FARMINGTON — Sara Tweedie has seen yoga's popularity increase in the Four Corners over the last few years. But it still surprises the yoga teacher that Farmington's yoga scene is so much smaller than the one in Durango, Colo.
"There's so much yoga in Durango, and it's such a smaller population," said Tweedie, who has taught yoga for seven years, including four at Elements Pilates and Yoga Studio in Farmington.
Even with Durango's vibrant yoga community, yogis who want to become instructors have few options in the Four Corners.
Yoga Durango won't offer its 200-hour yoga teacher training program until January 2015. And Tweedie is still working on getting certified to teach future yoga instructors. She has completed 400 of the 500 training hours required to teach yoga instructor training courses. And she still has to complete a six-day silent retreat, as well as lead her own retreat.
Right now, only one person in the Four Corners offers training courses to certify yoga teachers. Jill Lawson, an instructor at Heart and Core in downtown Cortez, Colo., will offer a 200-hour Vinyasa yoga teacher training course starting Sept. 20.
Lawson, who has taught yoga since 1998, has led classes in Cortez for a year. Before that, she operated a studio in Dolores, Colo., for two years in a remodeled laundromat.
"It was kind of a small start, but it was perfect," Lawson said.
As her classes grew in popularity, people from around southwest Colorado traveled to Lawson's studio for classes, she said. Two years ago, she started offering yoga teacher training courses. Eight people signed up for the course her first year, which surprised Lawson and highlighted the need for training classes, she said.
Last year, she said nine people from as far away as Rico and Telluride in Colorado and Monticello in Utah signed up for the Saturday classes. Lawson has not yet taught anyone from Farmington.
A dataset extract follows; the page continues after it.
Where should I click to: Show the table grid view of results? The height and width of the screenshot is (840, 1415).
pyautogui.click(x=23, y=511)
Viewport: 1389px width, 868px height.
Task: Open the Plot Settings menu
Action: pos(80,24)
Lawson's training course focuses on anatomy, among other things.
"It gives the student a chance to be able to construct their own class," she said, adding that it doesn't fit the "cookie-cutter" training course mold.
Attitudes surrounding yoga have changed recently, contributing to its rise in popularity, Lawson said. With yoga becoming more mainstream, people are starting to realize its health benefits, she said.
"It's easy on the joints and easy on the body, so it's a form of exercise that can be done at any age," Lawson said.
In addition to Iyengar and Vinyasa yoga, Lawson's studio also offers Pilates and a hybrid yoga-Pilates class. While Pilates focuses on toning the core, yoga has more of a mind-body element and is stepped in philosophy, Lawson said.
"It takes a lot of mental focus to do these exercises," she said.
Tweedie, who is preparing to open her own studio in Farmington this fall, also teaches Iyengar Yoga, a method of Hatha yoga that focuses on postures and breath control and encourages the use of props, like blocks and straps. To learn the method, Tweedie took classes in Santa Fe from yoga master Tias Little, who runs a Pranja yoga school.
She said she likes that Iyengar yoga can be taught to everyone, in part because the props help guide participants into poses. People who was middle-aged, and those with back pain can benefit from Iyengar Yoga, she said.
But outside of its physical benefits, Tweedie said her favorite part of yoga is that it changes lives.
"Most people who have practiced yoga for a long time will say that," she said.